Fascination with 'bugs' leads to cystic fibrosis research

Dr Katherine Langan presenting at the
2016 CCS postgraduate symposium

by Anne Crawford

As a child, Katherine Langan was intrigued by bugs – but not the type you caught in jars. Dr Langan recalls being fascinated by infectious diseases since she was about 12 witnessing the advent, then spread of HIV/AIDs in Australia. Even then she wondered what could be done about it. 

Dr Langan’s interest in ‘bugs’ took her to Liverpool to study tropical medicine in 2011 and to Bangladesh to see first hand the effects of malaria in one of the country’s major teaching hospitals. The hospital was an eye-opener: there was no running water, no electricity for much of the day, patients had to pay for everything they used and were washed and fed by their families. Dr Langan watched as malaria killed young people who arrived too late to be effectively treated.

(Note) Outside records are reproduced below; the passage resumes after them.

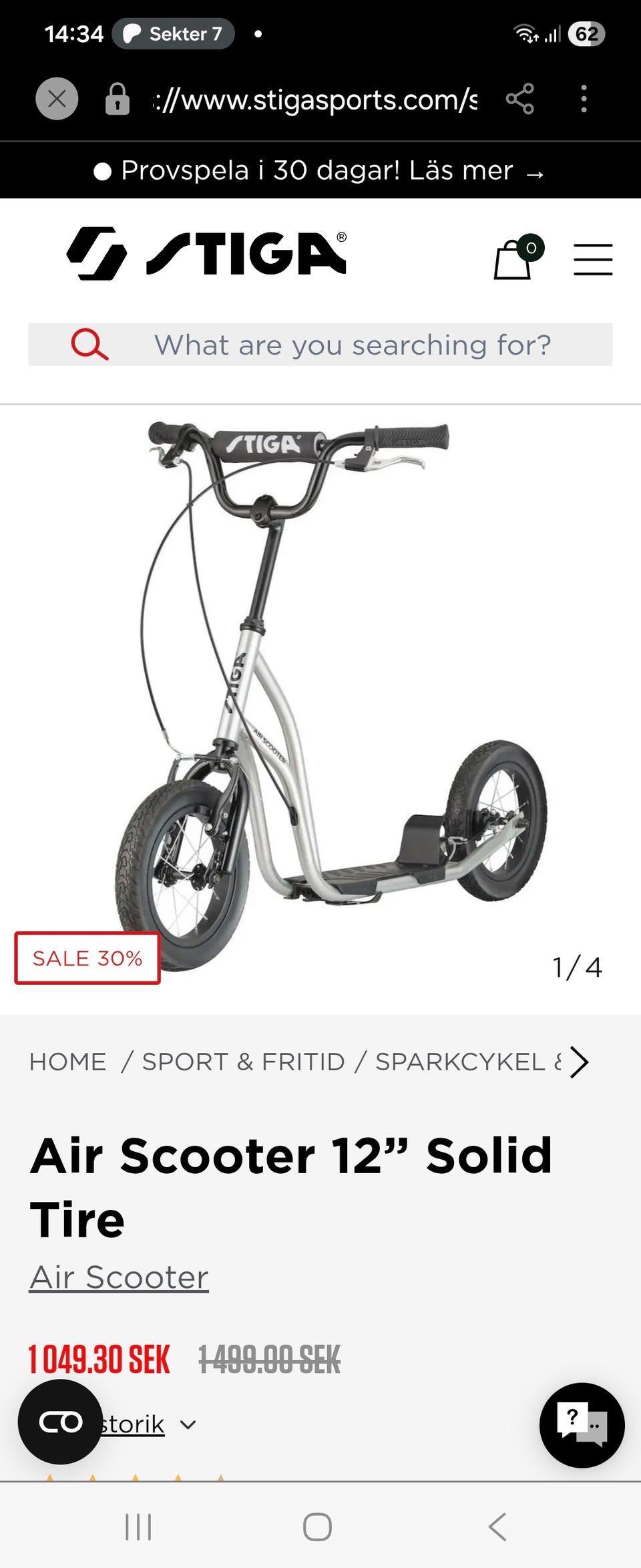Select HOME in the breadcrumb
Viewport: 641px width, 1568px height.
pos(67,1062)
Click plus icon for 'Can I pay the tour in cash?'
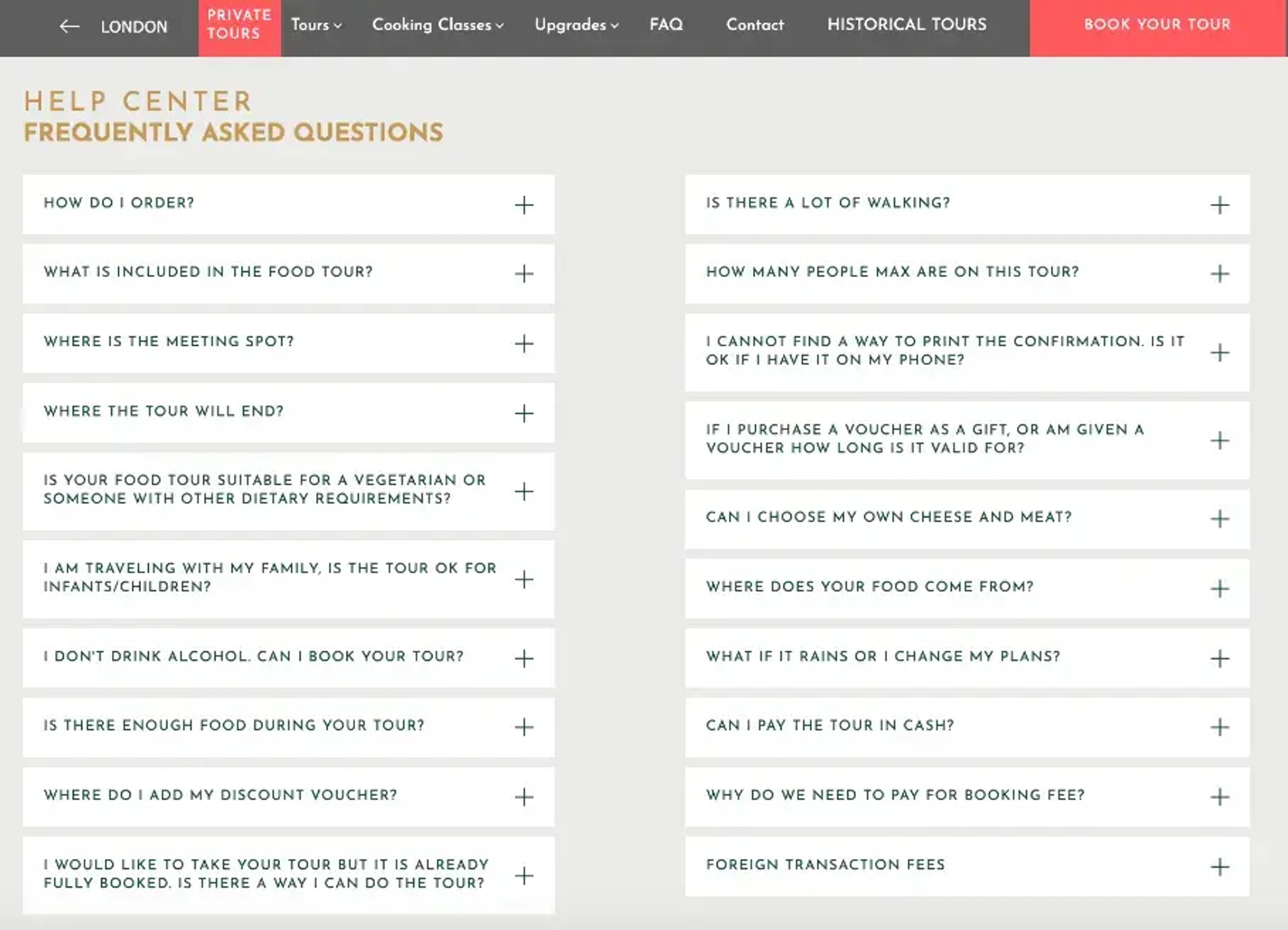Screen dimensions: 1288x930 coord(1219,727)
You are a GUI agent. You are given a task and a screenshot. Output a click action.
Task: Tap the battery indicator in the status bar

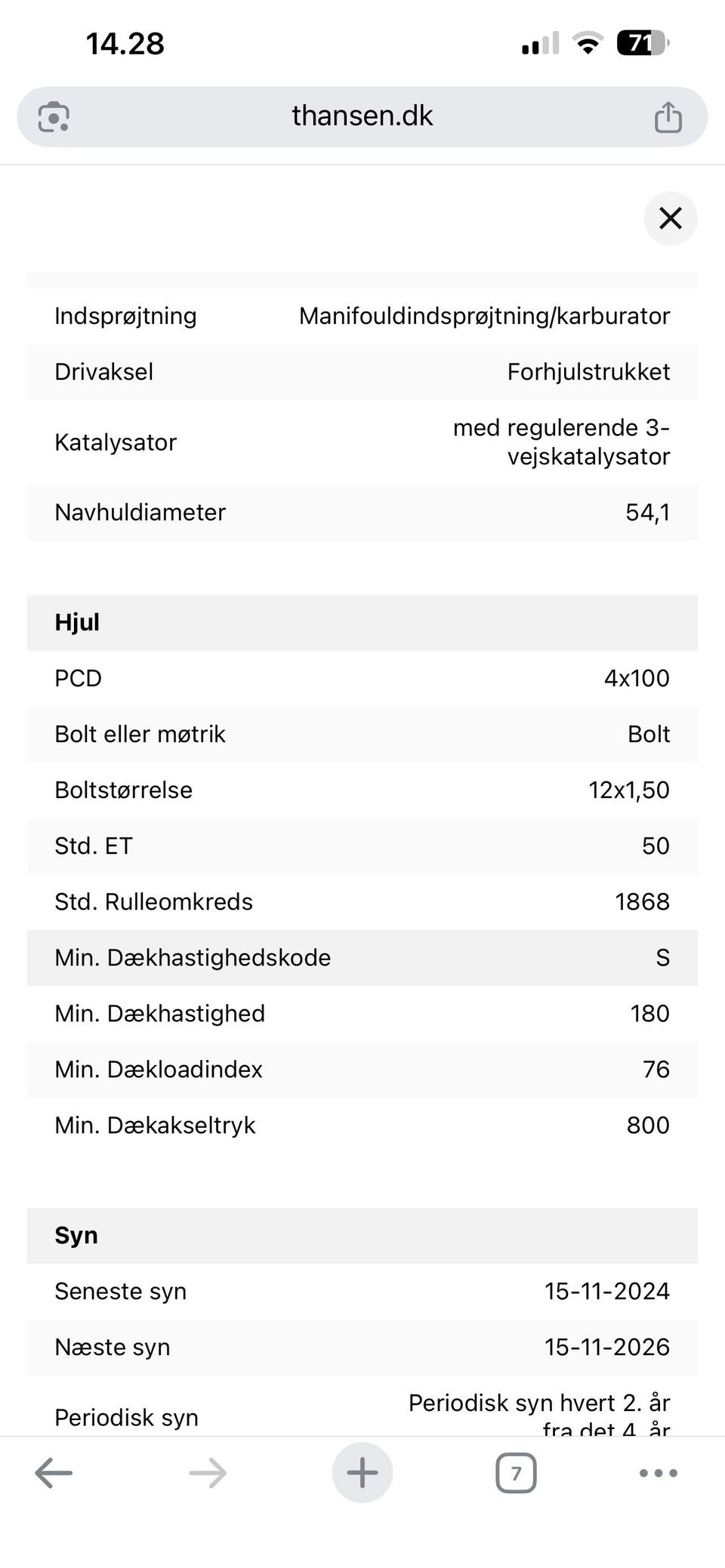[x=643, y=43]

Now an infectious diseases specialist at The Alfred undertaking a PhD at the Central Clinical School, her preoccupation is with Pseudomonas aeruginosa, specifically in people with cystic fibrosis.

P. aeruginosa, a key respiratory pathogen in cystic fibrosis, is a challenging infection to treat as it can quickly become resistant to antibiotics. By adulthood, many people with cystic fibrosis are chronically infected with it. The average life expectancy of a person with the disease in Australia is 38 years.

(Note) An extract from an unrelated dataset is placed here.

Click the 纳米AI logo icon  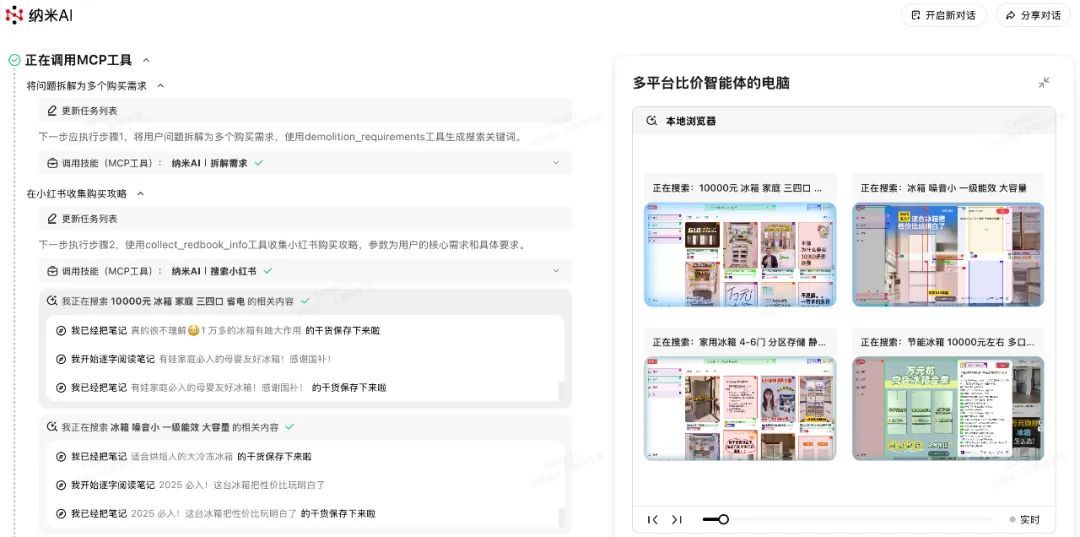click(14, 15)
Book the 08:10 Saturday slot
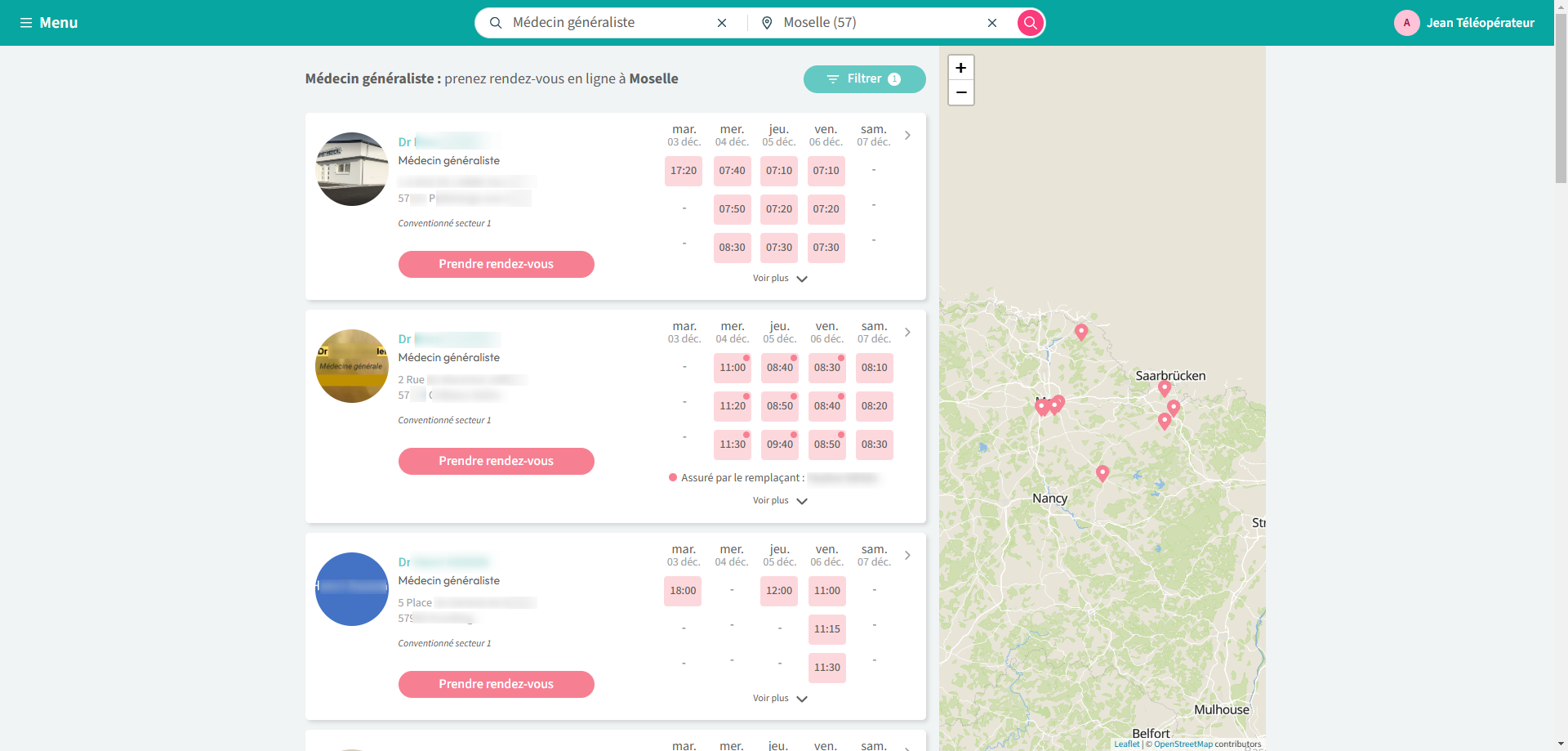Screen dimensions: 1568x751 tap(874, 368)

“People with cystic fibrosis and chronic lung infections also get acute exacerbations every now and then,” Dr Langan said.

“In about one in four people, lung function doesn’t return to what it was before these exacerbations and when it happens again and again you get lung function so low that unless the patient has a lung transplant their long-term prognosis is poor,” she said.

Dr Langan’s first paper on P. aeruginosa, published as part of her PhD, reviews and summarises the existing recommendations for treatment of chronic infection and exacerbations.

“The review was able to highlight the areas of further research and the need for more research in better treating these exacerbations,” she said.

It concludes that there is “good evidence” for early eradication therapy to prevent the establishment of chronic infection and for inhaled antibiotics for the management of chronic infection. But the role of two new inhaled antibiotics and optimal treatment strategies for these were yet to be determined, the paper said.

Dr Langan’s research, co-supervised by Professor Anton Peleg, Associate Professor Tom Kotsimbos and Professor Allen Cheng at The Alfred’s Departments of Infectious Diseases and Allergy, Immunology and Respiratory Medicine, is part of ongoing investigations seeking more effective strategies for dealing with P. aeruginosa.

The researchers are conducting a clinical trial focusing on antibiotic treatment of exacerbations and the impact on the microbiome – the community of bacteria in the lung – as well as investigating markers of lung function and markers of inflammation.

“I always knew my focus would be on antibiotics,” Dr Langan said. “They’re such an important treatment for infection ­– but resistance is a big problem,” she said.

Dr Langan, who will finish her thesis this year, is also completing a clinical pharmacology fellowship at the Alfred, supervised by Dr Ingrid Hopper.

Reference:

Langan KM, Kotsimbos T, Peleg AY. Managing Pseudomonas aeruginosa respiratoryinfections in cystic fibrosis. Curr Opin Infect Dis. 2015 Dec;28(6):547-56. doi: 10.1097/QCO.0000000000000217.